Analysis of issue 1327

Fri Nov 6 10:07:04 CST 2009

This mail describes the issue of file revlogs not being a subgraph of
the changelog, as well as it explores several solutions for rectifying,
or mitigating, the problem. (The problem has been reported as issue1327
in terms of merge being wrong, but this mail describes the root cause
for it).

Since this is a rather long mail, and we do hope that people who care
about Mercurial's inner workings actually want to read it through to the
end, we provide a TOC to make the mail more manageable (hopefully). The
sections are in all caps so it should be relatively painless to search
for them.

1. BACKGROUND
2. SOLUTIONS
2.1. FIXING THE FILE REVLOG
2.1.1. NON-BREAKING METHOD: USING EXISTING METADATA CAPABILITIES
2.1.2. INTRODUCING A NEW REVLOG SUB-FORMAT SUPPORTING METADATA AND SALT
2.1.2. THE FUTURE: OTHER FORMATS
2.2. FIXING USES OF THE FILE REVLOG
3. SUMMARY
A. WHAT WE'RE GONNA DO, IN-HOUSE

Each subsection of the solutions will also present some advantages and
disadvantages of the individual solution, and we will try to make some
coherent recommendation in the summary. So grab some cookies and a
hot drink. :o)

◆ **Supplied information**
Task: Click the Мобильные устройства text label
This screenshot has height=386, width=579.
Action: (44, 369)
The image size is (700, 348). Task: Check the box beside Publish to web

◆ **What the task asks**
From the issue 1327 analysis, copy the passage starting at "1. BACKGROUND" and ending at "hot drink. :o)".

◆ **Answer in full**
1. BACKGROUND
2. SOLUTIONS
2.1. FIXING THE FILE REVLOG
2.1.1. NON-BREAKING METHOD: USING EXISTING METADATA CAPABILITIES
2.1.2. INTRODUCING A NEW REVLOG SUB-FORMAT SUPPORTING METADATA AND SALT
2.1.2. THE FUTURE: OTHER FORMATS
2.2. FIXING USES OF THE FILE REVLOG
3. SUMMARY
A. WHAT WE'RE GONNA DO, IN-HOUSE

Each subsection of the solutions will also present some advantages and
disadvantages of the individual solution, and we will try to make some
coherent recommendation in the summary. So grab some cookies and a
hot drink. :o)